Kenneth Roth est le directeur exécutif de Human Rights Watch (HRW). L’ONG publie, jeudi 13 janvier, son rapport annuel sur la state of affairs des droits humains dans les 110 pays où elle est particulièrement lively. Il revient sur la state of affairs dans les États de l’ex-Union soviétique (URSS), trente ans après sa chute.
Remark interprétez-vous les récentes émeutes au Kazakhstan et la répression orchestrée par le président Kassym-Jomart Tokayev avec le soutien de la Russie de Vladimir Poutine ?
Ces événements s’inscrivent dans deux dynamiques différentes. Premièrement, un soulèvement populaire en réaction à la hausse des prix du gaz. Cette protestation a très vite exprimé un mécontentement plus massive à l’égard du régime autocratique au pouvoir dans ce pays. Puis, en quelques jours, ce phénomène s’est accompagné d’une lutte pour le pouvoir entre les proches du président Tokayev et ceux de l’ancien chief Noursoultan Nazarbaïev.
Il n’est pas étonnant que le Kremlin ait été très attentif à la state of affairs pour éviter toute possibilité de déstabilisation, comme cela a été le cas ailleurs dans la région ces dernières années face aux « révolutions de couleur ». Ainsi, les trois pays de la région qui concentrent les efforts de l’armée russe sont des États qui ont connu une sorte de poussée démocratique. Le Kazakhstan entre dans cette catégorie, tout comme la Biélorussie, où le président Alexandre Loukachenko a probablement perdu les élections de 2020 avant de réprimer violemment son opposition.
Seule l’Ukraine a pu réaliser son ambition démocratique. A mon sens, c’est aussi la proximité de la démocratie ukrainienne qui fait peur à Vladimir Poutine, bien plus que la menace de voir ce pays un jour rejoindre l’OTAN. Le durcissement de Moscou s’explique par la crainte de toute forme de changement démocratique chez lui et chez ses voisins.
A propos de la Biélorussie, que pensez-vous de la tentative, en 2021, d’instrumentaliser les migrants en les amenant à la frontière polonaise ?
Pour Alexandre Loukachenko, il s’agissait de protester contre les sanctions prises à son encontre par l’Union européenne (UE), mais ce calcul cynique n’a pas fonctionné.
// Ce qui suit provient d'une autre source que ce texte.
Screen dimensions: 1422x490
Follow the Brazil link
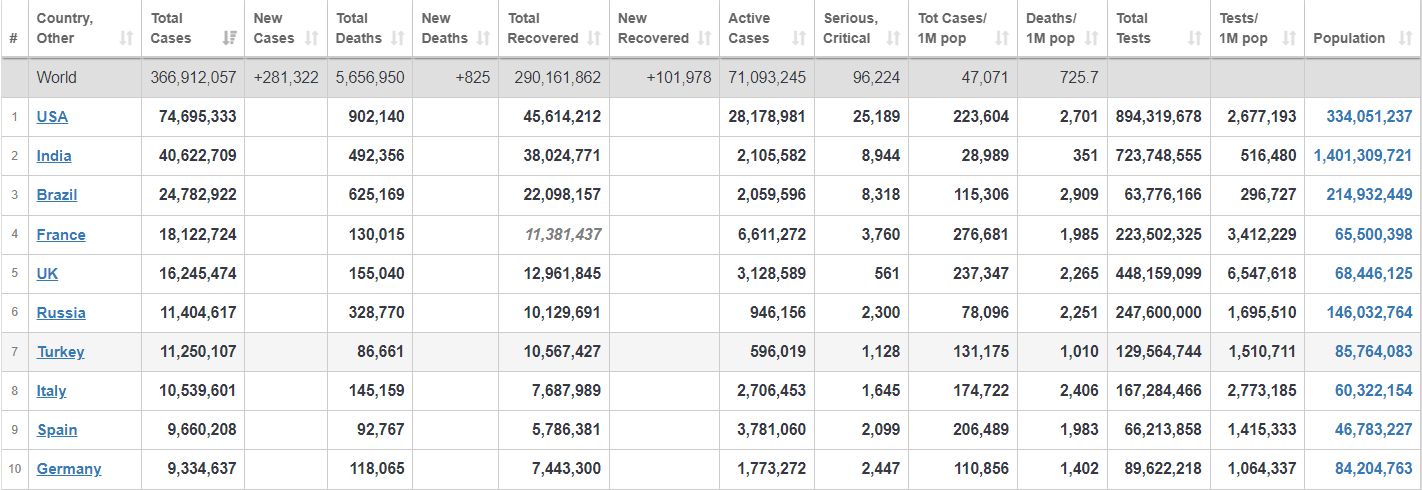tap(57, 195)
Il a dû y renoncer automobile les migrants massés à la frontière ne pouvaient pas passer en Pologne. Le gouvernement polonais en a profité pour tenter de détourner l’consideration suscitée en Europe par ses propres dérives, comme la réforme contestée de la justice, en brandissant un discours xénophobe.
Dans ce cas, l’UE a agi misérablement lorsque Varsovie a décidé de refouler ces personnes. Elle ferma les yeux, un peu comme cela arrive aussi en Grèce. C’est une manière de violer les conventions internationales sur l’asile.
Il vous reste 50% de cet article à lire. Le reste est réservé aux abonnés.